Depuis des temps immémoriaux, depuis que Gouesnou, ou plutôt Gwynno, saint éponyme ou chef de clan venu du Pays de Galles au 7ème siècle, en 630 plus précisément, a délimité son territoire, ce rite qui, dit-on, n’a été interrompu que par la Révolution et la Seconde Guerre Mondiale, se répète avec une grande fidélité.
Pour une raison inconnue on part tôt – il fait encore nuit – après une messe célébrée à 5 heures, d’où ce côté mystérieux, et l’on va parcourir allègrement,
d’un bon pas 18 kms en suivant un itinéraire
immuable ou presque, derrière la croix et les reliques. Il s’agit en fait de ‘la relique’, le doigt, la phalange de Saint Gouesnou, enfermé dans un étui en argent qui a échappé à la cupidité des
nos ancêtres révolutionnaires. Avant 1789 on conservait également à Gouesnou le ‘chef’ de notre saint patron, c’est à dire son crâne, dans un précieux reliquaire ouvré.
Il fut vite fondu !
Les pèlerins vont s’arrêter à différentes stations, dix en
tout, matérialisées par des croix ou monuments mais sans les huttes de branchages protégeant des statues de saints comme à Locronan.

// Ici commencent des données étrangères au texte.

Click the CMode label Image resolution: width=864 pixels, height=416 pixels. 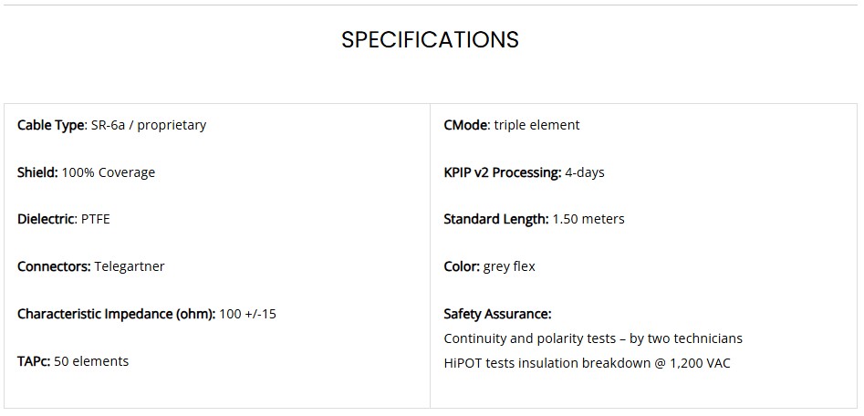pyautogui.click(x=466, y=125)
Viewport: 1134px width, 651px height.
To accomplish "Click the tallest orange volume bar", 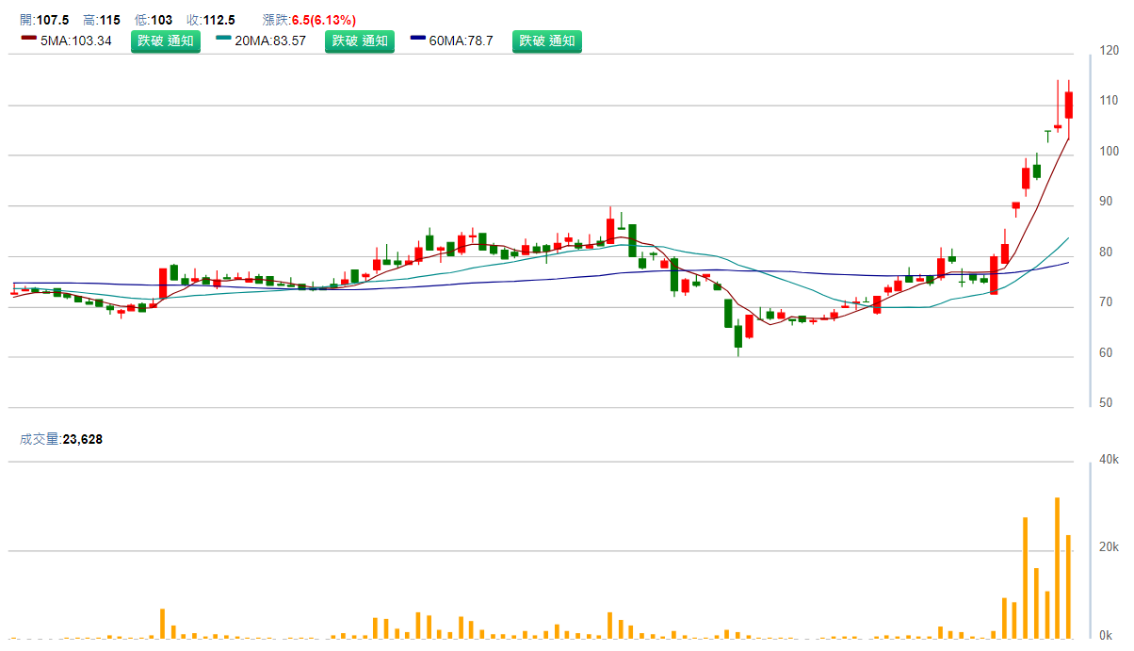I will click(1058, 567).
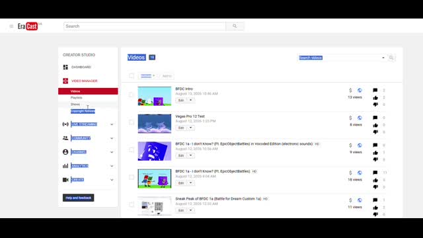
Task: Open the Dashboard icon in Creator Studio
Action: click(x=65, y=67)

Certaines sont très anciennes, remontant au début de
l’histoire du christianisme dans notre région et elles ont sûrement vu passer nos anciens ducs chamarrés, accompagnés de leurs gens et escortes aux costumes rutilants car, dit-on, ils se
faisaient un devoir de porter la chasse de ‘Monsieur Saint Gouesnou’. On sait que ce fut le cas pour Charles de Blois et les Ducs Jean V et Pierre II. D’autres stations ont été abandonnées et
certaines encore sont de création récente comme celles de Keraudren ou de Penguérec, écho sinistre dans la mémoire des Gouesnousiens.

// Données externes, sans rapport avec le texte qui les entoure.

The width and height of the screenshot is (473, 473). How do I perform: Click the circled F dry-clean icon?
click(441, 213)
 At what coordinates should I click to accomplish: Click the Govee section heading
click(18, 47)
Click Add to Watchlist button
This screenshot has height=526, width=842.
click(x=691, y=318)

Pour nos amis et voisins de Guipavas il est une station,
la cinquième, enclavée dans leur territoire au lieu dit St. Thudon – sans doute, selon Bernard Tanguy, un rappel de Tudona, la sœur de Gouesnou – qui donnait lieu autrefois à une coutume
curieuse : Les processions de Gouesnou et de Guipavas s’y rencontraient, les pèlerins y entraient pieds nus et on y exposait les reliques des deux paroisses pour que les pèlerins les
honorent et les embrassent. On dit aussi que les reliques de Beuzit – Saint Conogan, dont la chapelle ruinée subsiste prés de Landerneau y étaient aussi exposées. Ceci fait, les deux processions
marchaient ensemble jusqu’à l’extrémité du village et se séparaient à l’endroit où se trouve une croix de pierre.
La troménie est autre chose qu’un exercice physique, un contact privilégié avec la nature qui s’éveille – le lever de soleil sur la route de Guipavas est une pure merveille - c’est une démarche personnelle, une célébration, un temps de silence, une manifestation de foi ancrée au plus profond de nos racines.